Symptoms of CTS usually occur gradually and without a specific injury. Patients may feel pain, numbness, tingling or an electric shock-like feeling mostly in the palm or fingers. Other common symptoms are nighttime symptoms of pain or numbness that wake the patient, clumsiness and a tendency to drop objects, a sense of swelling or tightness in the hand, temperature changes or intolerance in the hand, or hand weakness. Usually these symptoms affect the thumb, index and long fingers, but many patients describe involvement of the entire hand and may even have symptoms radiate up the forearm. Symptoms usually start intermittently with certain activities (driving, riding a bike, holding tools or objects, or at night) but generally become more frequent and may cause permanent changes if untreated. Your orthopaedic hand surgeon may use electrical testing (electrophysiological) of the median nerve function or X-rays in addition to a clinical exam to help confirm diagnosis and clarify the best treatment option for you.

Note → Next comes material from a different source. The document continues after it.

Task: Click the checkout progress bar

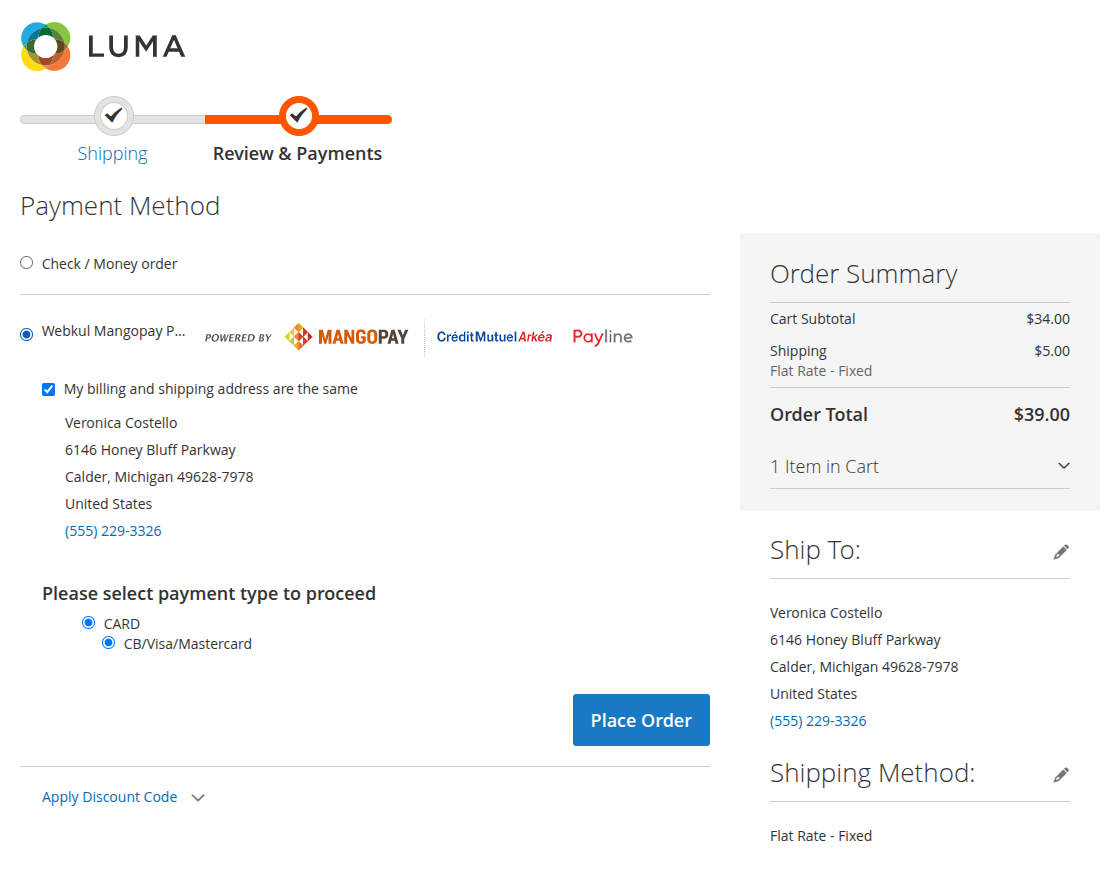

CTS occurs when the synovium tissues surrounding the flexor tendons in the wrist swell and put pressure on the median nerve. The swelling narrows the carpal tunnel and over time, increases pressure on the median nerve. The increased pressure causes nerve swelling, reduces blood flow to the nerve, and prevents adequate oxygen delivery to the nerve. The American Academy of Orthopaedic Surgeons (AAOS) lists five contributing factors to the development of CTS:
- Overuse of the hand;
- Hormonal changes (including pregnancy);
- Preexisting medical conditions including diabetes and rheumatoid arthritis.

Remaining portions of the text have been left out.